PROBLEM DESCRIPTION
Every line from the one containing "Open Search in sidebar" to the end of the records below, written out word for word, is the whole answer.

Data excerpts
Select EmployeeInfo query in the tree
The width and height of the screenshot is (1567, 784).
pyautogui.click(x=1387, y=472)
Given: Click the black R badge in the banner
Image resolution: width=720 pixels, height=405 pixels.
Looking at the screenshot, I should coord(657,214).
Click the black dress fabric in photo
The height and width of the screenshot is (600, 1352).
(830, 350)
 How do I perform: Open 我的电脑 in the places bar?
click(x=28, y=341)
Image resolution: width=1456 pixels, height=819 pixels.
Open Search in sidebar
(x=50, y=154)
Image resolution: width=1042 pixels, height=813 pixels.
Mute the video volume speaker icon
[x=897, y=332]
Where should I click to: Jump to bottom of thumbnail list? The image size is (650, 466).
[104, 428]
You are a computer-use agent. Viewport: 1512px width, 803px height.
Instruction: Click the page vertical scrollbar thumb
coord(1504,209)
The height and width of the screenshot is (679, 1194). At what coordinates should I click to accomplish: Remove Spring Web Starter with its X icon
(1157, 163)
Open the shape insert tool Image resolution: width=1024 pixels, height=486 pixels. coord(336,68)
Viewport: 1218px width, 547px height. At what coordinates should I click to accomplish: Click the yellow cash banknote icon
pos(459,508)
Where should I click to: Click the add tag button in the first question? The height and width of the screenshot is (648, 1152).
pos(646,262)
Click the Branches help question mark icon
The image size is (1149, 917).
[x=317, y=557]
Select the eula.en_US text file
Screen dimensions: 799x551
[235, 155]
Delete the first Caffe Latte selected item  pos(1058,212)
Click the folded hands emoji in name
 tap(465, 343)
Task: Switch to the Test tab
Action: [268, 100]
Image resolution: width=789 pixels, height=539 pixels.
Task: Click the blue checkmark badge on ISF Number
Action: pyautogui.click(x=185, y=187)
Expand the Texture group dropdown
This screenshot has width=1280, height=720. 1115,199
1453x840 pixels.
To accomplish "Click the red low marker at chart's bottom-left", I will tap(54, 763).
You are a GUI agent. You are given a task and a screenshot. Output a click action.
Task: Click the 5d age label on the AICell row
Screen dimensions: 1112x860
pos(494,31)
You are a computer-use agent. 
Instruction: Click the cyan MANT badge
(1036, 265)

EXERCISE OUTPUT
Open Search in sidebar
(x=50, y=154)
Image resolution: width=1042 pixels, height=813 pixels.
Mute the video volume speaker icon
[x=897, y=332]
Where should I click to: Jump to bottom of thumbnail list? The image size is (650, 466).
[104, 428]
You are a computer-use agent. Viewport: 1512px width, 803px height.
Instruction: Click the page vertical scrollbar thumb
coord(1504,209)
The height and width of the screenshot is (679, 1194). At what coordinates should I click to accomplish: Remove Spring Web Starter with its X icon
(1157, 163)
Open the shape insert tool Image resolution: width=1024 pixels, height=486 pixels. coord(336,68)
Viewport: 1218px width, 547px height. At what coordinates should I click to accomplish: Click the yellow cash banknote icon
pos(459,508)
Where should I click to: Click the add tag button in the first question? The height and width of the screenshot is (648, 1152).
pos(646,262)
Click the Branches help question mark icon
The image size is (1149, 917).
[x=317, y=557]
Select the eula.en_US text file
Screen dimensions: 799x551
[235, 155]
Delete the first Caffe Latte selected item  pos(1058,212)
Click the folded hands emoji in name
 tap(465, 343)
Task: Switch to the Test tab
Action: [268, 100]
Image resolution: width=789 pixels, height=539 pixels.
Task: Click the blue checkmark badge on ISF Number
Action: pyautogui.click(x=185, y=187)
Expand the Texture group dropdown
This screenshot has width=1280, height=720. 1115,199
1453x840 pixels.
To accomplish "Click the red low marker at chart's bottom-left", I will tap(54, 763).
You are a GUI agent. You are given a task and a screenshot. Output a click action.
Task: Click the 5d age label on the AICell row
Screen dimensions: 1112x860
pos(494,31)
You are a computer-use agent. 
Instruction: Click the cyan MANT badge
(1036, 265)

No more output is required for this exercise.